**INSTRUCTIONS TO FOLLOW**
Only the lines from the one containing "This screenshot has width=748, height=1568." to the end of the records should be given again, word for word and in full.

(Records from a collection)

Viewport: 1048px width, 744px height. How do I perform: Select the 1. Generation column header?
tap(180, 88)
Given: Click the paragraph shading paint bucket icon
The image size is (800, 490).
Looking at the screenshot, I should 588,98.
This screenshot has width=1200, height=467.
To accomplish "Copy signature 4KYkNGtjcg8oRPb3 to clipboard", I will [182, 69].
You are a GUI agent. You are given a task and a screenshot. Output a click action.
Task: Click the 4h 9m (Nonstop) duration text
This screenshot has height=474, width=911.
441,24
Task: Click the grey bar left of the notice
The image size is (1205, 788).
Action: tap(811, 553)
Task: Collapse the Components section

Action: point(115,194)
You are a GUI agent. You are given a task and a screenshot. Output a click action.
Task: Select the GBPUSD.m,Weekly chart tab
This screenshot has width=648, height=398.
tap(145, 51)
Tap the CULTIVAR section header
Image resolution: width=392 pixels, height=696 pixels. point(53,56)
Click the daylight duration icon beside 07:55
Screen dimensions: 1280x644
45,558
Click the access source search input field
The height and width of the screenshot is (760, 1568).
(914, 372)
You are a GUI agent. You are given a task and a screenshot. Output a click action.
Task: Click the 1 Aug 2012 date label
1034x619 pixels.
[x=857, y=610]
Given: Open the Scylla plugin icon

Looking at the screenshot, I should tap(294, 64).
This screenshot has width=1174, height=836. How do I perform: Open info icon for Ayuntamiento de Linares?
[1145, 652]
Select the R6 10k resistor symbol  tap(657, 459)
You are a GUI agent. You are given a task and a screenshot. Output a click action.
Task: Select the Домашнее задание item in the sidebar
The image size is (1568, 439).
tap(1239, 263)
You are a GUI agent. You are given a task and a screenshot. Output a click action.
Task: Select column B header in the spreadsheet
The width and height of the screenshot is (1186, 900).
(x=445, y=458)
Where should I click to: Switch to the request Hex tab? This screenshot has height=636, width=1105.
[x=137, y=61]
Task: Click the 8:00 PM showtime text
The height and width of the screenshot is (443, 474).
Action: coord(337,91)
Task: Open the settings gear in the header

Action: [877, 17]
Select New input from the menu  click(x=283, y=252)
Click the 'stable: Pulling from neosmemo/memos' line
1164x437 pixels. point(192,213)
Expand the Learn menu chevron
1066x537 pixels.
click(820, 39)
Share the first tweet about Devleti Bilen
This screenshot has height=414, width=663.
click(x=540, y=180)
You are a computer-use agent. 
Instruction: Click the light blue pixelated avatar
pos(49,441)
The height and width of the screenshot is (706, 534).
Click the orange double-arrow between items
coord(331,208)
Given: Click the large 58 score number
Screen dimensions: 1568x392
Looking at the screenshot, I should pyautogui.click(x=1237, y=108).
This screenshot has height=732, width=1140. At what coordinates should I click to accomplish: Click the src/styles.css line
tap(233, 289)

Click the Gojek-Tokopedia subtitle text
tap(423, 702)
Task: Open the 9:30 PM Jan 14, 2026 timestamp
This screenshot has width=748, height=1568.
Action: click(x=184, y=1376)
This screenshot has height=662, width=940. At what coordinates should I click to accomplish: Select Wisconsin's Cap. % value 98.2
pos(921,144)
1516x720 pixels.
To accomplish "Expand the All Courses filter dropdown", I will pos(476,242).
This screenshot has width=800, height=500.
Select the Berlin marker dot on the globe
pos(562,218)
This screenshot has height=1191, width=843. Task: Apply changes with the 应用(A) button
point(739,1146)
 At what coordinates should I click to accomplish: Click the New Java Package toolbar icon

**RESULT OF THE EXERCISE**
This screenshot has width=748, height=1568.
Action: click(x=184, y=1376)
This screenshot has height=662, width=940. At what coordinates should I click to accomplish: Select Wisconsin's Cap. % value 98.2
pos(921,144)
1516x720 pixels.
To accomplish "Expand the All Courses filter dropdown", I will pos(476,242).
This screenshot has width=800, height=500.
Select the Berlin marker dot on the globe
pos(562,218)
This screenshot has height=1191, width=843. Task: Apply changes with the 应用(A) button
point(739,1146)
 At what coordinates should I click to accomplish: Click the New Java Package toolbar icon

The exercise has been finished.